5.3. Absence of shear
Shear forces separate the graft from the bed and prevent the contact necessary for capillary link up and subsequent survival. Shear is minimised by using a foam tie dressing or proflavin cotton wool dressing to ensure good contact between the graft and the bed. This is until the initial fibrin adhesion has been converted into a strong fibrous tissue anchorage.
Meticulous hemostasis is imperative during the operation in order to prevent haematoma formation (Figure 9). The operation steps should be planned to give the bed the longest time for the normal hemostatic processes to take effect. Bipolar coagulation is precise in controlling small bleeding vessels. Hematomas and seromas prevent contact of the graft to the bed and inhibit revascularization. They act as a block to link-up of the outgrowing capillaries. They must be drained by day 3 to facilitate graft survival.
Full-thickness skin grafts have a number of advantages over split skin grafts. When donor skin from the pre or post auricular region is used to resurface defects on the face, the colour match is usually excellent.

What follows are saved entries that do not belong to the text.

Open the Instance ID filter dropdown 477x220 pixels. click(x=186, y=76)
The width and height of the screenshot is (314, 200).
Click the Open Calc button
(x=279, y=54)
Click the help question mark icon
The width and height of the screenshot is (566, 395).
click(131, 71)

Full-thickness grafts undergo minimal secondary contraction compared to split skin grafts. As a result, they maintain their characteristics well. This includes robustness of skin resulting in less likelihood of graft trauma. Also, a shapely contour is achieved compared to split skin grafts where clearly demarcated contours are often visibly seen, resulting in a sub-optimal cosmetic outcome and resultant patient embarrassment. A more uniform texture is achieved using a full-thickness skin graft. A major advantage is also the transference of dermal structures such as hair follicles if the defect is in a hair-bearing area. Finally, there is full-thickness skin graft growth potential as the patient grows.

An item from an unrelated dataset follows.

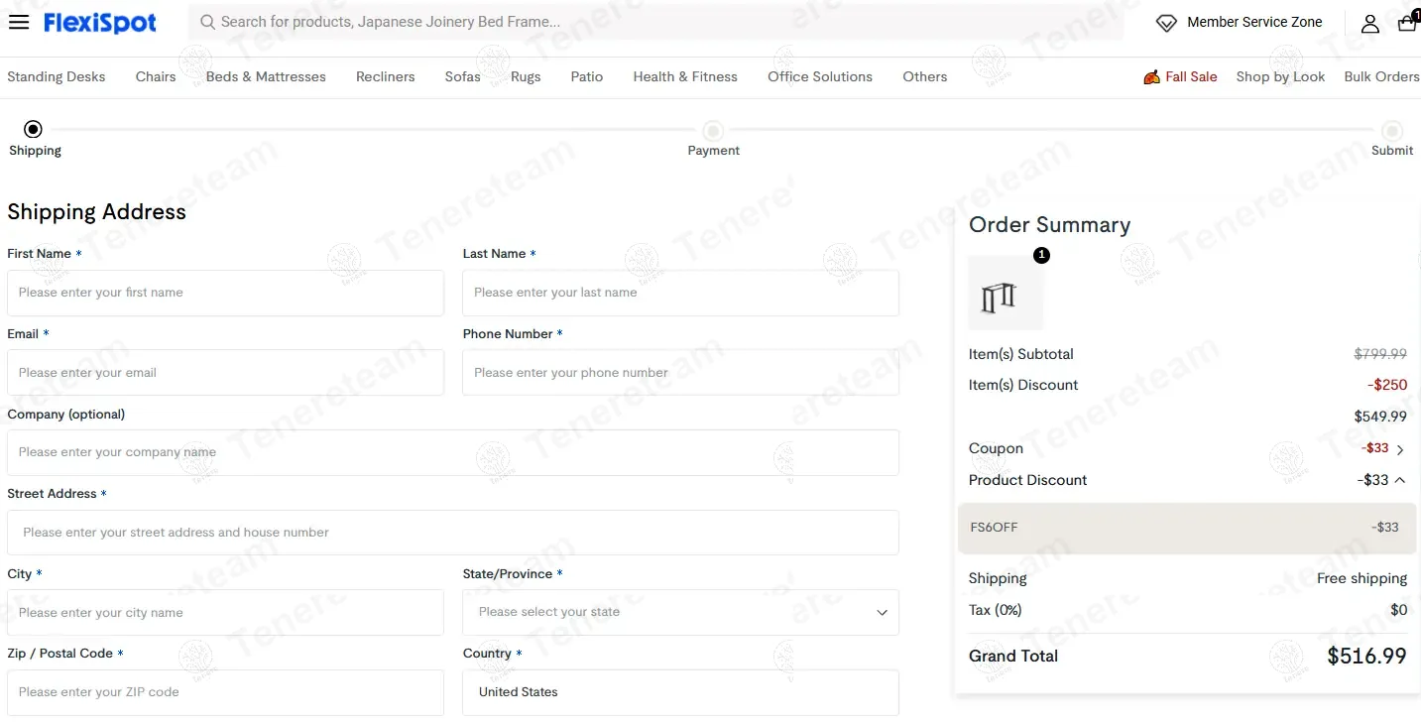Image resolution: width=1421 pixels, height=724 pixels.
Task: Expand the Coupon row arrow
Action: pyautogui.click(x=1400, y=449)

There are a few disadvantages in performing full-thickness skin grafting. Firstly, the presence of a well vascularized bed is necessary to ensure graft take and survival. Secondly, there is only a limited supply of donor skin that can be closed directly. An alternative way to close the donor area would be to utilise a split skin graft in addition to primary closure, however this results in another wound at the donor site which requires healing, as well as a sub-optimal cosmetic appearance. Finally, the transference of unwanted structures such as hair follicles may be disadvantageous if the grafted area is in a non hair- bearing region.

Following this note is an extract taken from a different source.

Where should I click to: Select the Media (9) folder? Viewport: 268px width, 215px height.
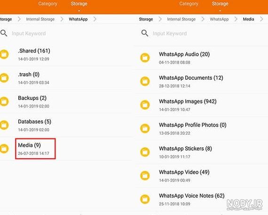click(35, 149)
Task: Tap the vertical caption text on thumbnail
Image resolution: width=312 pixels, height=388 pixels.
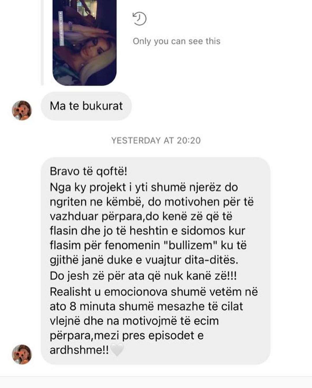Action: click(x=61, y=28)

In this chapter, full-thickness skin grafts have been discussed as a simple and reliable method of skin coverage of small wounds which cannot be closed primarily. The mechanisms involved in graft take are plasmatic imbibition, inosculation and capillary ingrowth, and revascularization. There is a choice of a number of areas in the body skin grafts can be harvested from. However, the ultimate area of skin harvest is tailored to its specific destination depending on the colour match, consistency and robustness of the skin required. Particular attention must be paid to the adequate preparation of the bed to be grafted with regards to a healthy well vascularized wound bed, absence of infection, absence of shear forces and meticulous hemostasis to avoid hematoma formation.